Das Ganze ist ein Sozialprojekt im besten Sinne: Das Diakonische Wert betreibt unter dem Rathausmarkt am Zugang zur U-Bahn die Passage, in der Langzeitarbeitslosen und künftig auch mehr Menschen mit Behinderungen eine geregelte Beschäftigung finden.

Großzügig finanziell unterstützt wird der Umbau nicht nur von der Stadt, der der Grund gehört und die 2,4 Millionen Euro bereit gestellt hat, sondern auch von Spendern, die für jeweils 100 Euro eine sogenannte Empathie-Aktie kaufen konnten. Doch wegen der gestiegenen Baukosten wird nun mehr Geld benötigt, auch wenn die Bauunternehmen im Wissen, dass es sich um ein soziales Projekt handelt, versuchten, die Preise niedrig zu halten, wie es heißt.

Neue Rathauspassage: Spender gesucht

Ursprünglich hatten die Empathie-Aktien eine Summe von 1,2 Millionen Euro erbringen sollen, nun werden 1,4 Millionen Euro benötigt. 9606 von insgesamt 14.000 Aktien sind bereits verkauft. „Mehr als 4300 Empathie-Aktien stehen noch zur Verfügung, die wir an den Mann und die Frau bringen möchten“, sagt Susanne Winterberg, Geschäftsführerin der Muttergesellschaft passage gGmbH.

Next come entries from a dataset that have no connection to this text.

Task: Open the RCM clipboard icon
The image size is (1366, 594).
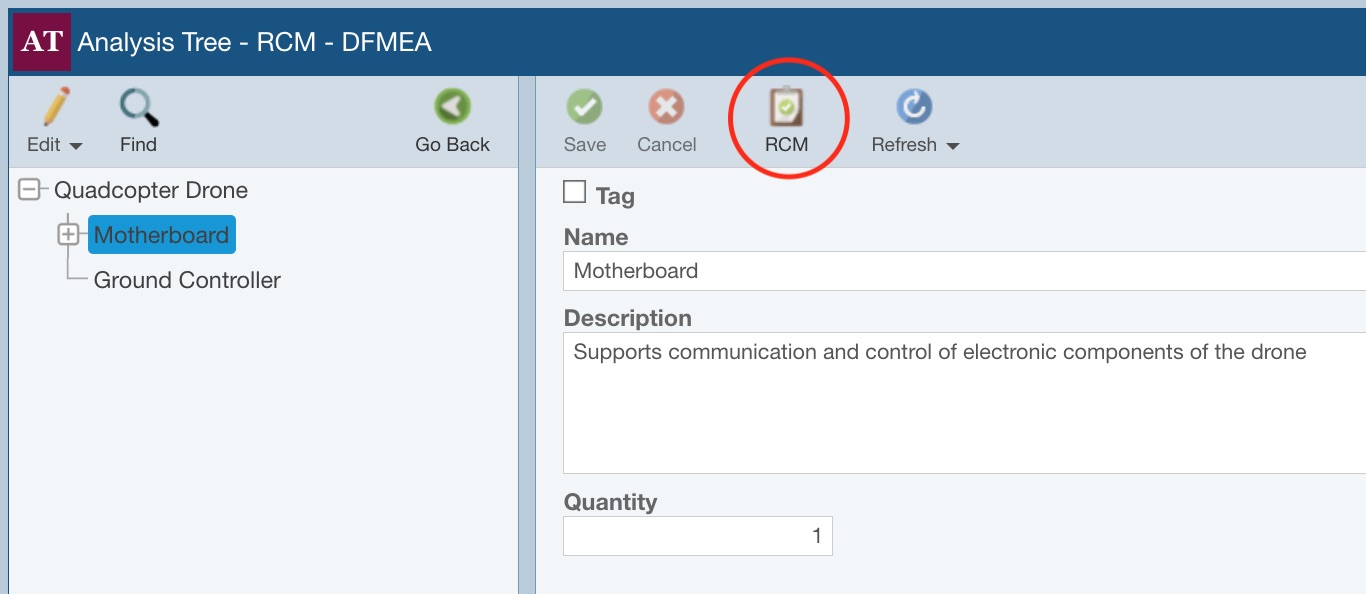Action: (786, 107)
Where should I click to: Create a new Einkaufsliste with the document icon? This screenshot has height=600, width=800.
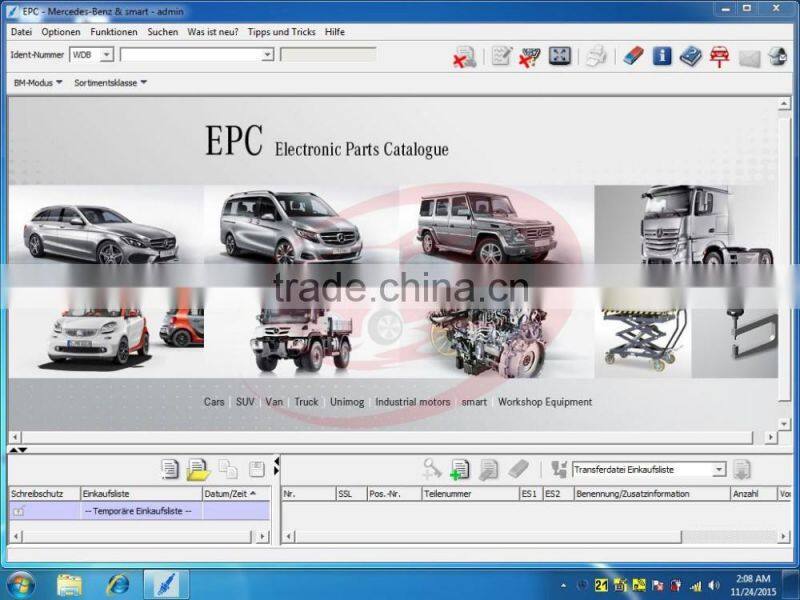pyautogui.click(x=170, y=468)
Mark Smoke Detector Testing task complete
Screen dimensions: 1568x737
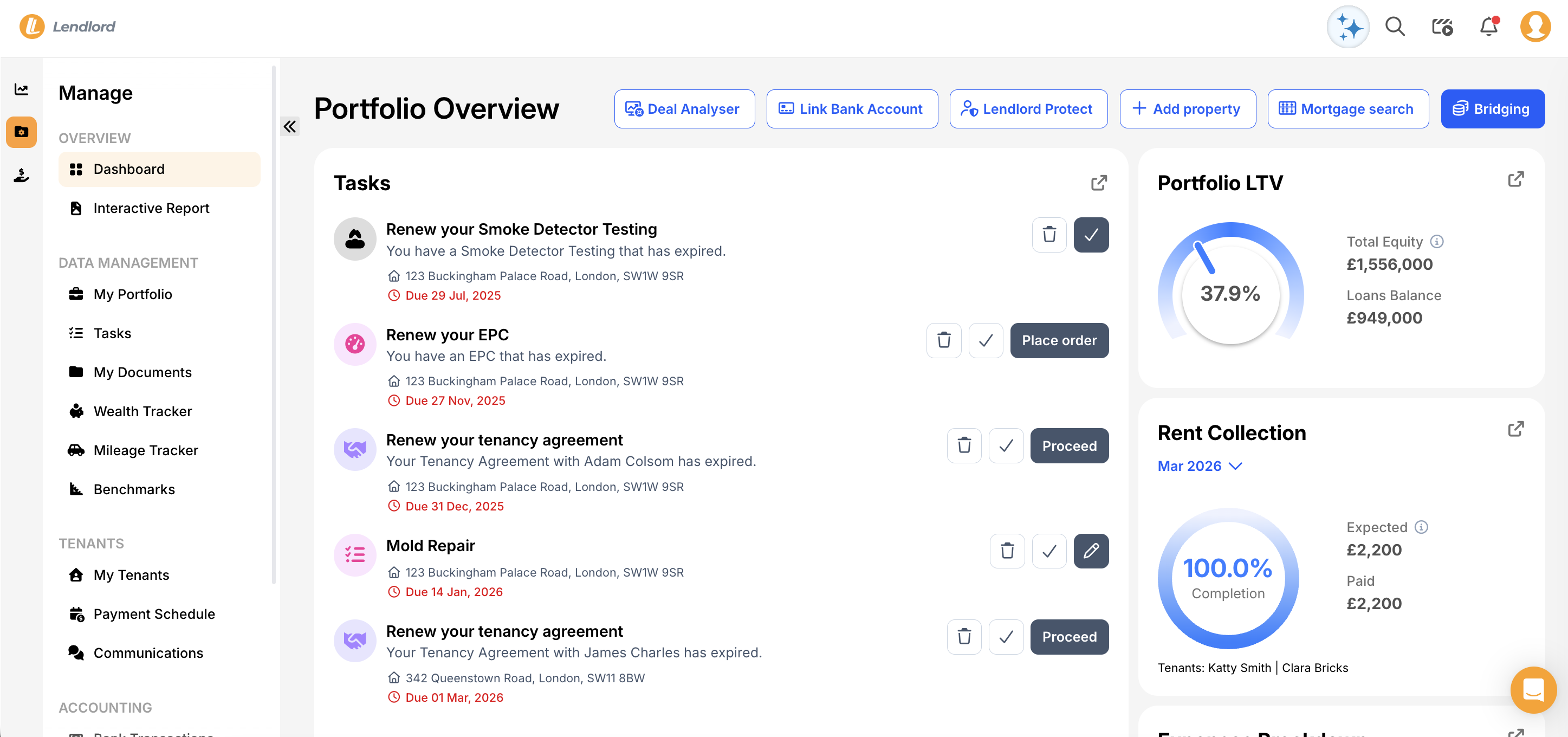(x=1091, y=235)
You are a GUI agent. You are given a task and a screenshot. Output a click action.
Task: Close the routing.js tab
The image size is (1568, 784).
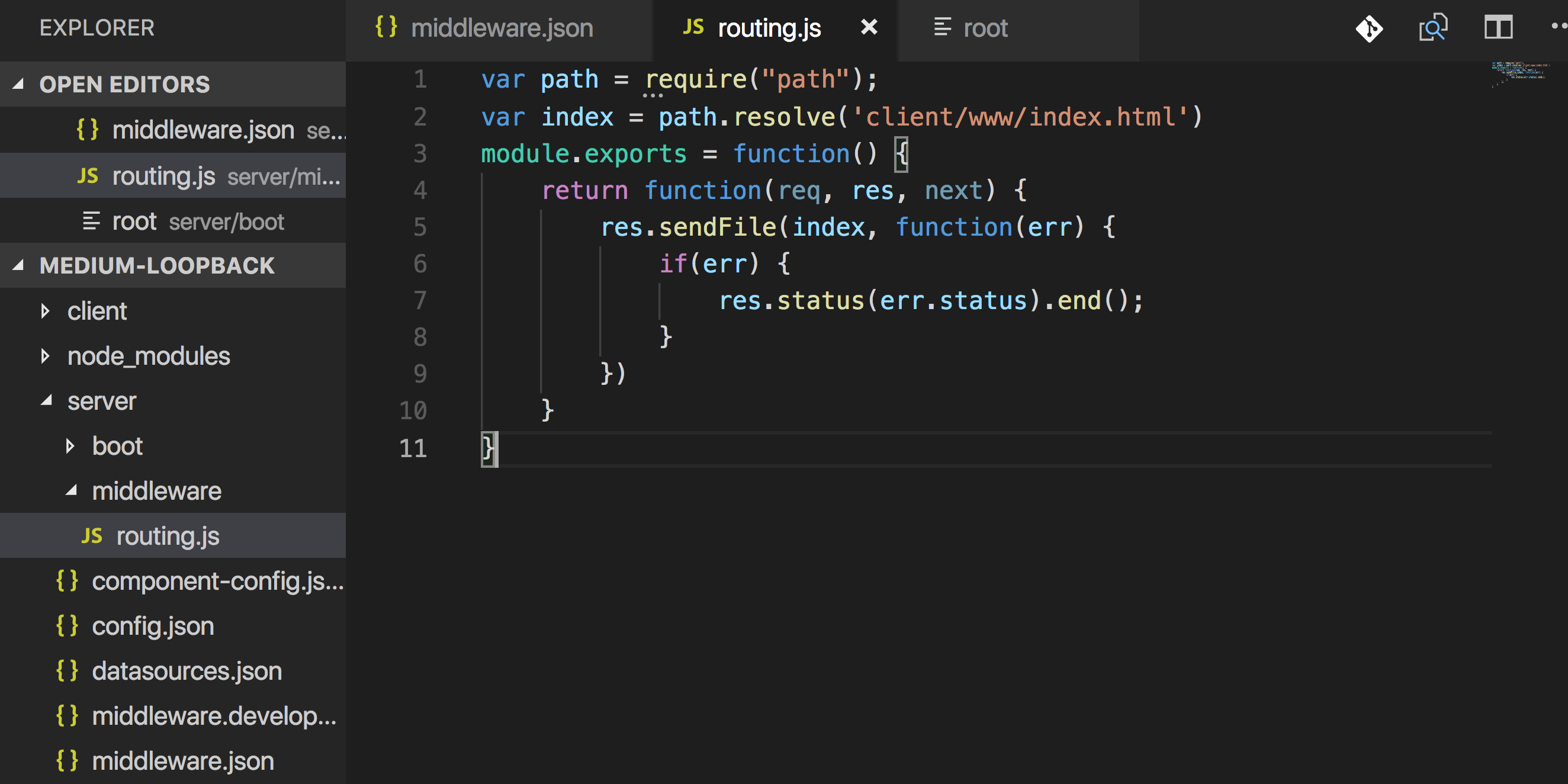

Stephan Reimers hofft, dass es noch Hamburgerinnen und Hamburger gibt, die den „sozialen Hafen“ im Herzen der Hansestadt unterstützen, Menschen aus der Arbeitslosigkeit holen und finanziell etwas beitragen möchten. Insgesamt konnten seit Gründung der Rathauspassage mehr als 400 Menschen wieder ins Arbeitsleben integriert werden. Das Projekt versteht sich als „Startrampe für ein selbstbestimmtes Leben“.

Derzeit wird in den 1000 Quadratmeter großen Räumen gebaut.
Derzeit wird in den 1000 Quadratmeter großen Räumen gebaut. © FUNKE Foto Services | Marcelo Hernandez / FUNKE Foto Services

Rathauspassage: Reimers erläutert Spendern das Projekt auch persönlich

Größeren Spendern erläutert Stephan Reimers das Projekt und dessen Ziele auch einmal im persönlichen Gespräch. Wer neugierig geworden ist, kann aber auch am 12. November ab 10 Uhr in die Katharinen-Kirche kommen, wo Reimers mehr über die Geschichte des Projekts erzählt, das er einst aus der Taufe hob. Geplant sind dort auch ein Bücherverkauf, eine Auktion und Comedy-Aufführungen.

Notwendig war der Umbau der Rathauspassage durch einen Wasserschaden und in die Jahre gekommene Haustechnik geworden. Sie schloss im September 2019 für den Umbau – ursprünglich für ein gutes Jahr. Dann kam Corona. Reimers fühlt sich gegenwärtig an die Anfänge der Rathauspassage erinnert. Damals fehlten zur Finanzierung noch 200.000 Mark – aber die kamen am Ende doch zusammen.